# The problem
The entries below contain a line with "Image resolution: width=1624, height=2284." and a line with "Contact (798, 214)". Quote exactly those two lines and all lines between them.

# Records for this exercise
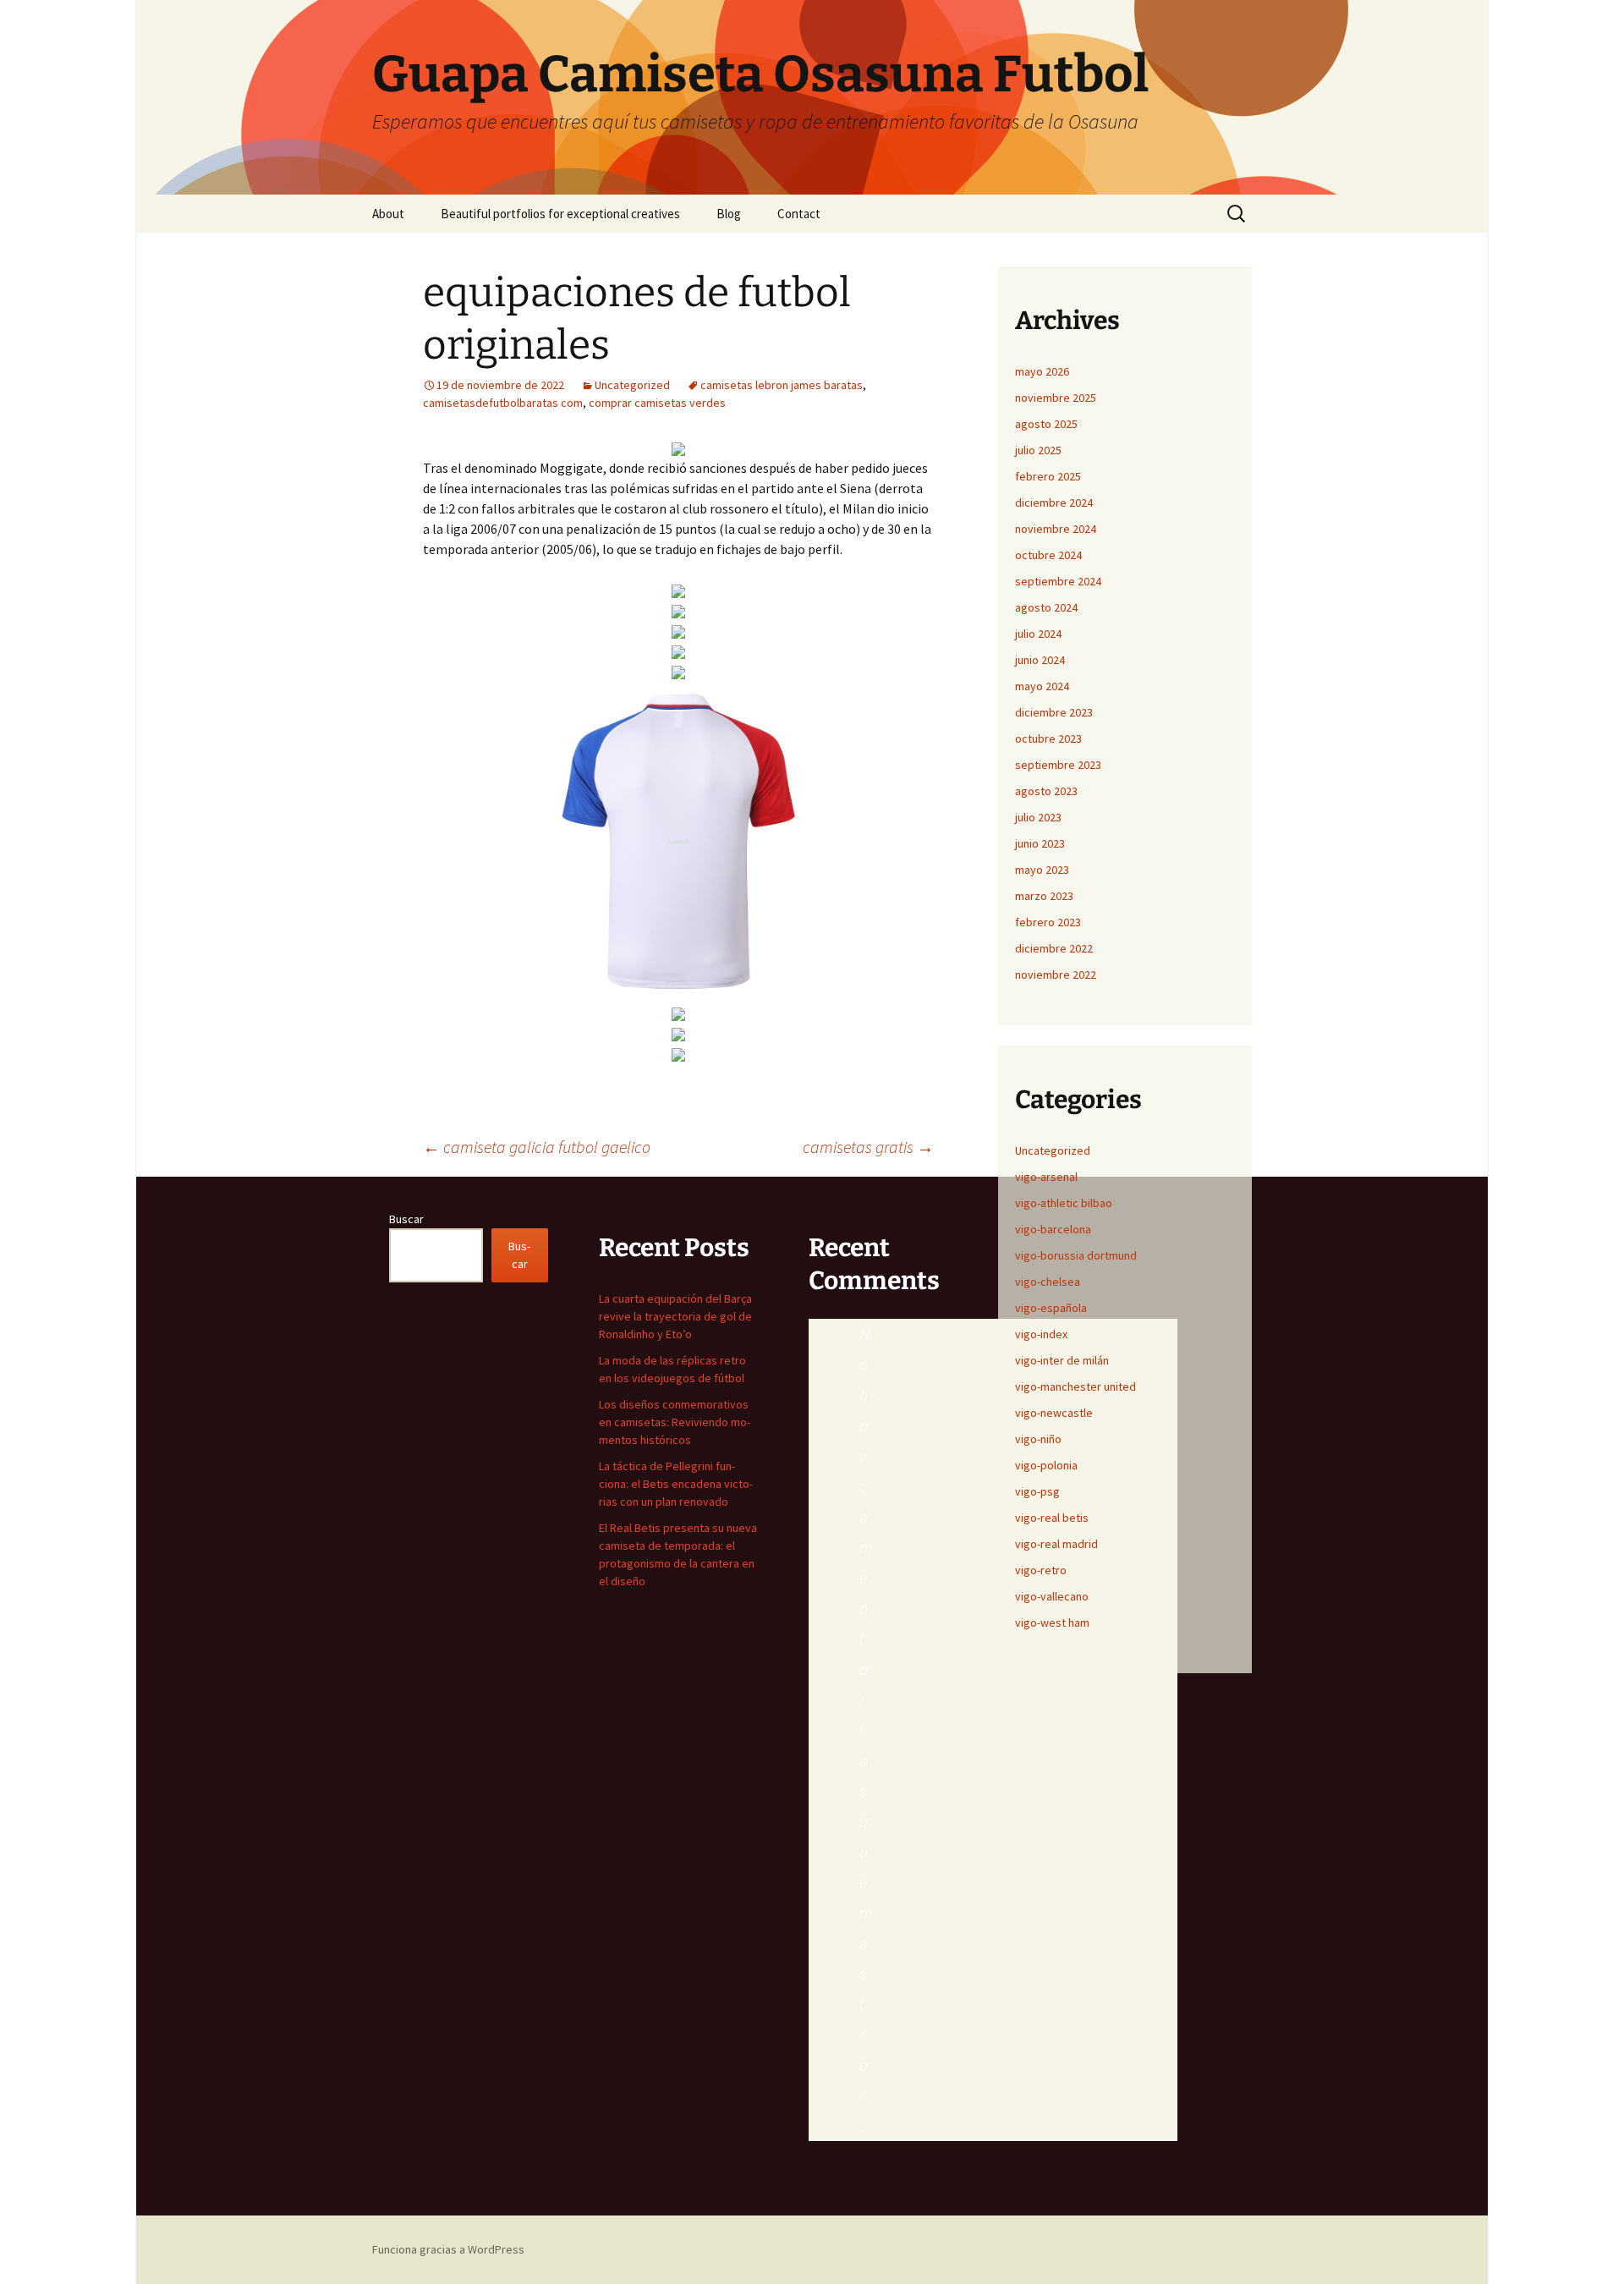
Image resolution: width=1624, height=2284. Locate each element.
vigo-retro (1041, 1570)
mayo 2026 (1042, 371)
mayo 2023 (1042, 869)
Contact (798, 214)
---
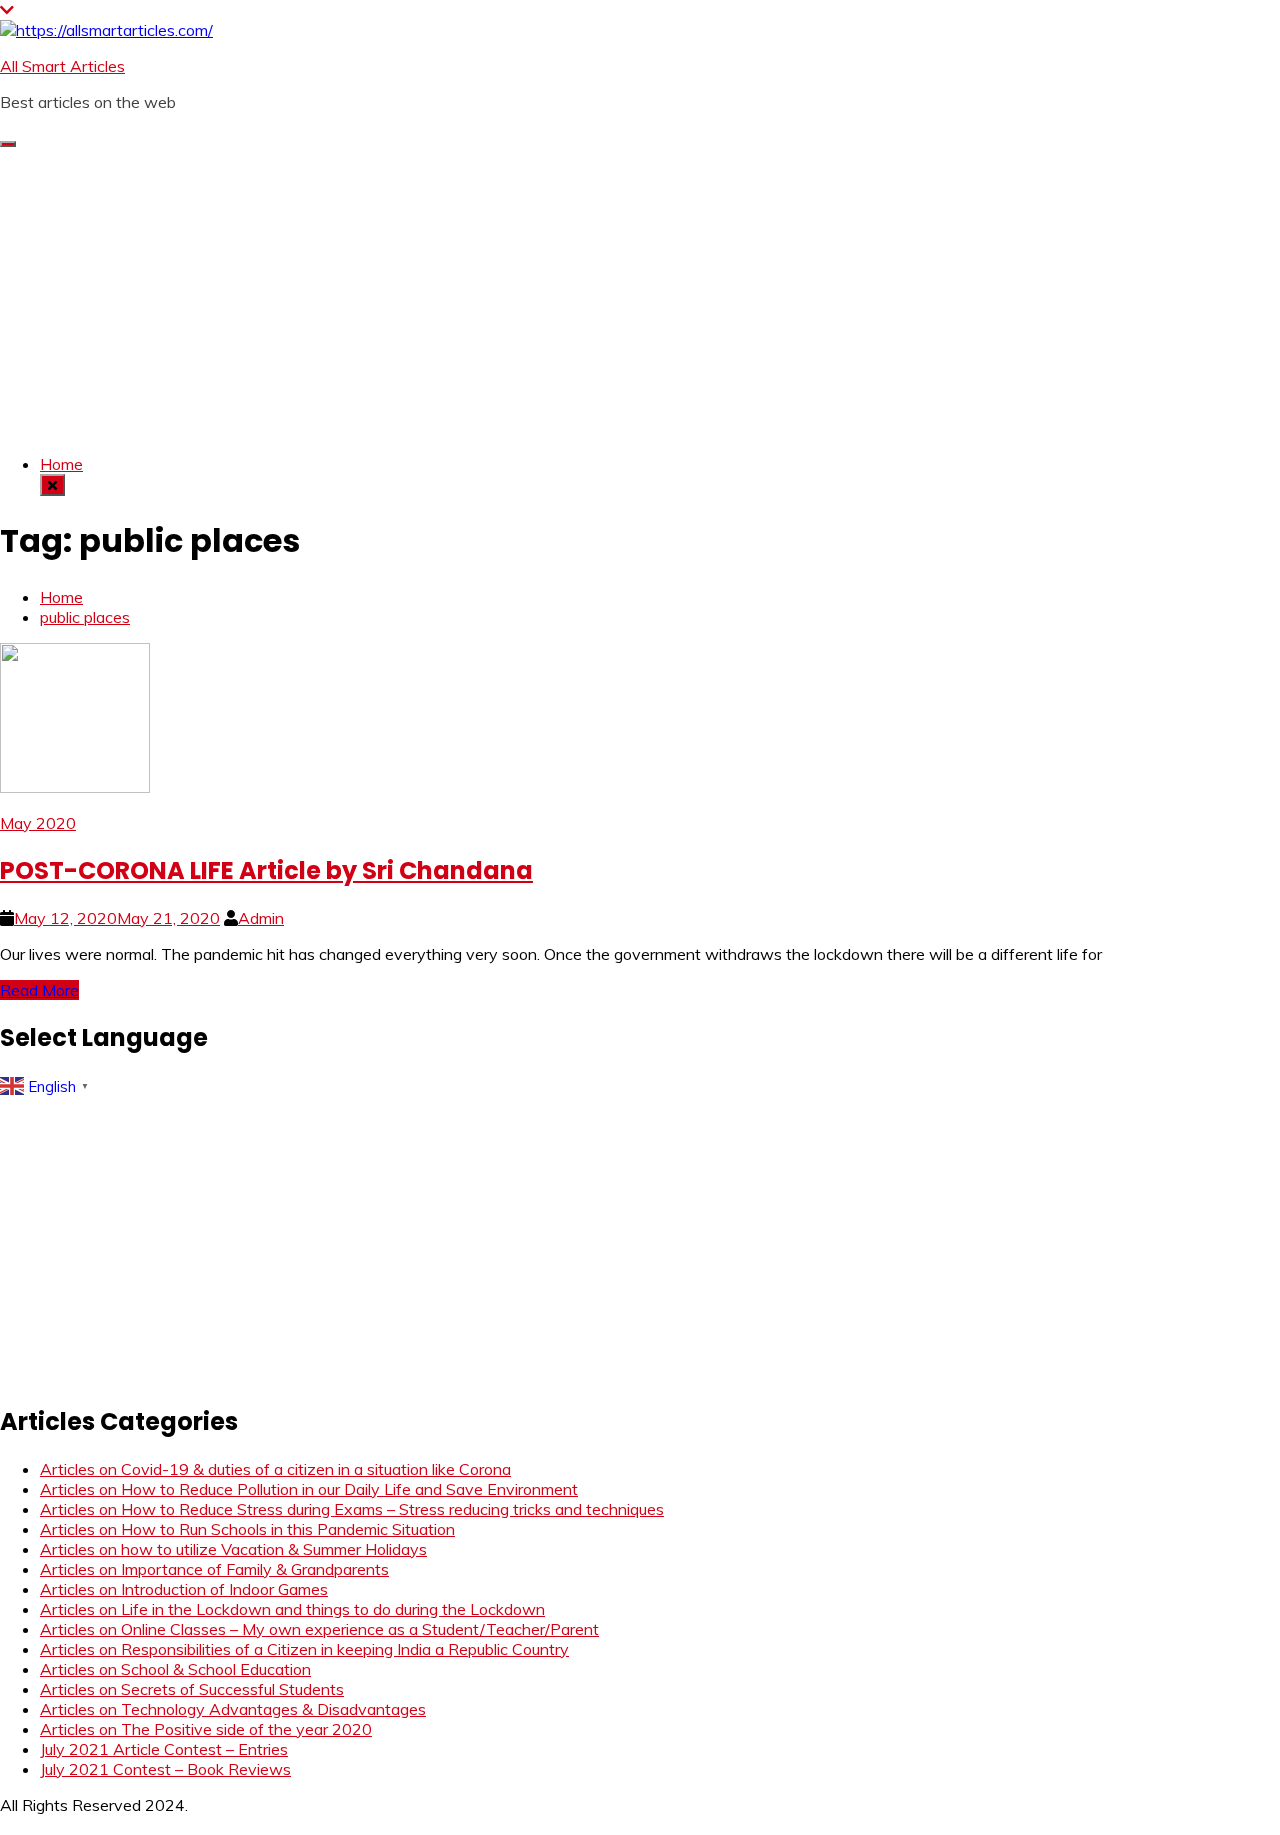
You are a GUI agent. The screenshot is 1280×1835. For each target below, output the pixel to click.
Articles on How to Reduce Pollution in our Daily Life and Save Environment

# Your solution
Image resolution: width=1624, height=2284. Locate each element.
vigo-retro (1041, 1570)
mayo 2026 (1042, 371)
mayo 2023 (1042, 869)
Contact (798, 214)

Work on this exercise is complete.